Excerpted passage:
The Massachusetts Bay Transportation Authority (MBTA) did not accurately assess performance-based incentives and penalties for Keolis. Specifically, the MBTA failed to assess approximately $3,324,126 worth of performance-based penalties for Keolis, inappropriately assessed approximately $257,724 in performance-based penalties, overpaid Keolis by approximately $105,810 in performance-based incentives and underpaid Keolis by $105,210 in performance-based incentives.

Performance-based penalties and incentives are designed to incentivize vendors to achieve certain quality or timeliness standards and to hold them accountable for meeting agreed-upon service levels. Failing to accurately assess these penalties and incentives undermines accountability and reduces the incentive for vendors to meet expectations. It also diminishes the overall quality and reliability of the MBTA’s commuter rail services. In this instance, the MBTA failed to assess millions of dollars of financial penalties that could have helped improve service for MBTA customers. This represents a financial loss to the MBTA and could lead to other financial losses, as poorer service may result in fewer riders. Failure to properly assess incentives and penalties could also reduce the public’s trust in the MBTA and harm its relationship with a vendor that relied on the MBTA’s calculations of incentives and penalties. 

a. The Massachusetts Bay Transportation Authority did not assess approximately $3,324,126 worth of performance-based penalties for Keolis.

During the audit period, we found that the MBTA failed to assess Keolis $3,324,126 worth of performance-based penalties. These unenforced penalties spanned several different performance areas, as described in more detail below.

  • On-time performance—we identified 17 commuter rail train trips that qualified for on-time performance penalties, which the MBTA did not assess. We also identified at least $54,829 in unassessed penalties related to on-time performance.
  • Passenger comfort and service amenities—we identified 20 failed inspections for which the MBTA did not assess penalties for Keolis. These inspections totaled $20,499 in unassessed penalties. In addition, we identified 30 failed inspections where the MBTA under-penalized Keolis by a total of $147. In total, we identified at least $20,646 in unassessed penalties related to passenger comfort and service amenities.
  • Fleet maintenance (locomotives)—we noted that, in 34 months out of 43 (79%), despite the MBTA conducting the minimum number of required fleet maintenance inspections necessary to assess penalties on Keolis, no penalties were assessed for locomotive maintenance. Within those 34 months, we identified 159 failed inspections that warranted penalties for Keolis, totaling $3,248,651 in unassessed penalties.

b. The Massachusetts Bay Transportation Authority inappropriately assessed approximately $257,724 worth of performance-based penalties against Keolis.

Data entries:
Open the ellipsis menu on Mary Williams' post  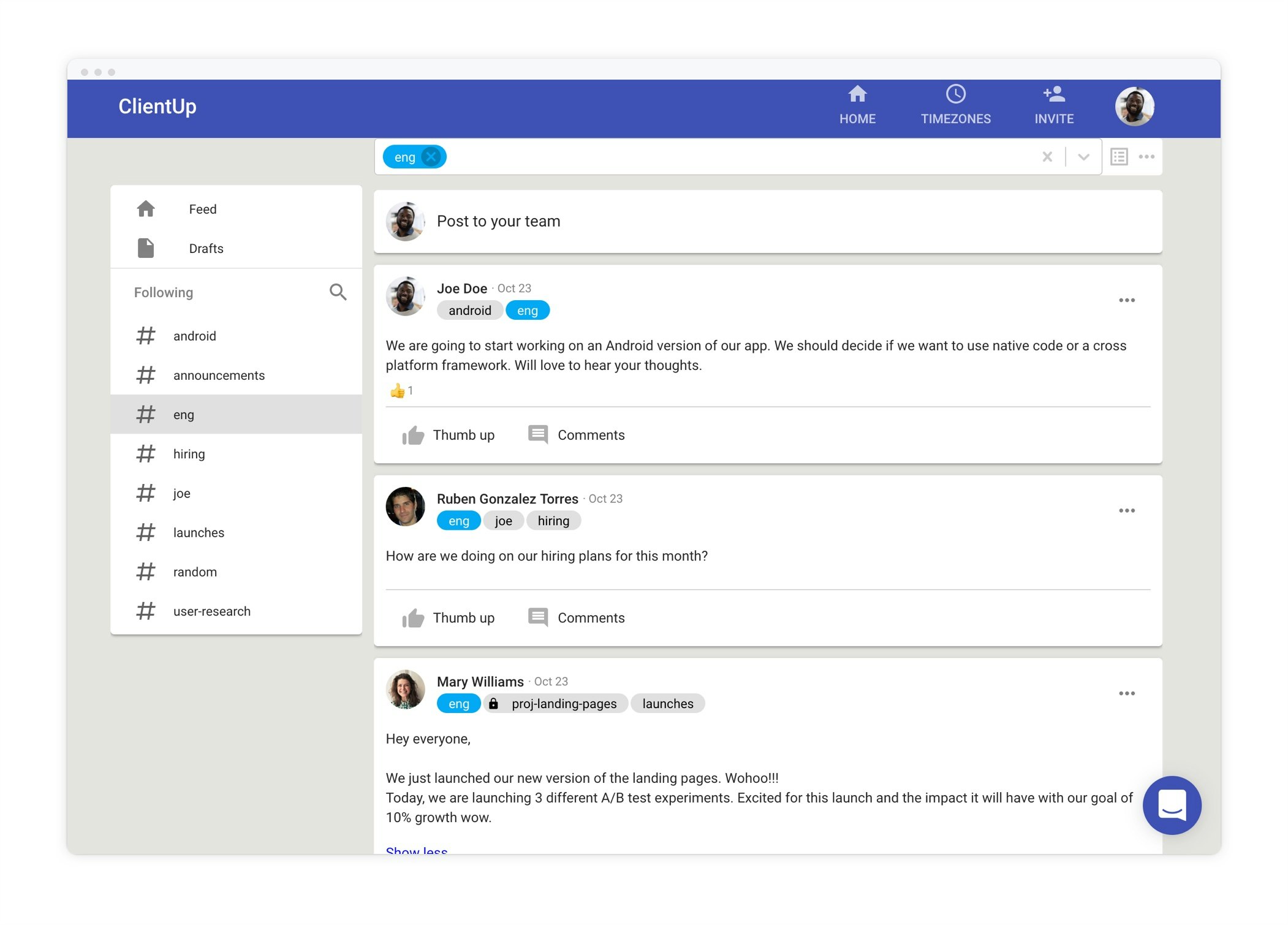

...

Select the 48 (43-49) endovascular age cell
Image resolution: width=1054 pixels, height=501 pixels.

--

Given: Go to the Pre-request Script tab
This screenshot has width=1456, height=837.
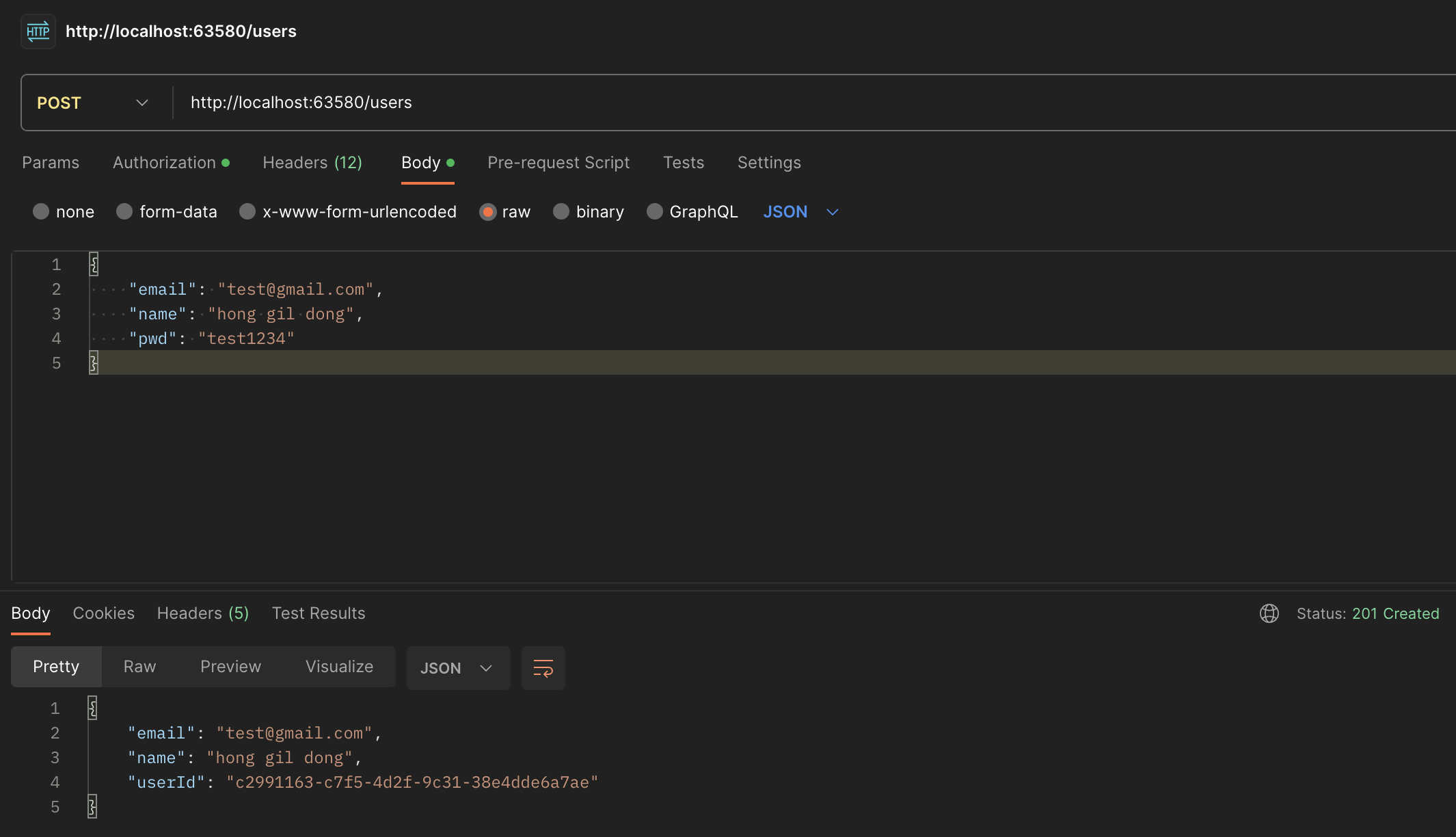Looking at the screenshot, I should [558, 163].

Task instructions:
**a)** Reproduce the MBTA audit excerpt from "During the audit" up to and including "to on-time performance.".
**b)** According to the MBTA audit excerpt, why could failing to assess penalties lead to financial losses beyond the penalties themselves? Answer in one to three sentences.
The records are not needed for this work.

Outputs for the tasks:
**a)**
During the audit period, we found that the MBTA failed to assess Keolis $3,324,126 worth of performance-based penalties. These unenforced penalties spanned several different performance areas, as described in more detail below.

  • On-time performance—we identified 17 commuter rail train trips that qualified for on-time performance penalties, which the MBTA did not assess. We also identified at least $54,829 in unassessed penalties related to on-time performance.

**b)** The unassessed penalties could have helped improve service for MBTA customers. Without them, service may be poorer, and poorer service may result in fewer riders, which could cause other financial losses.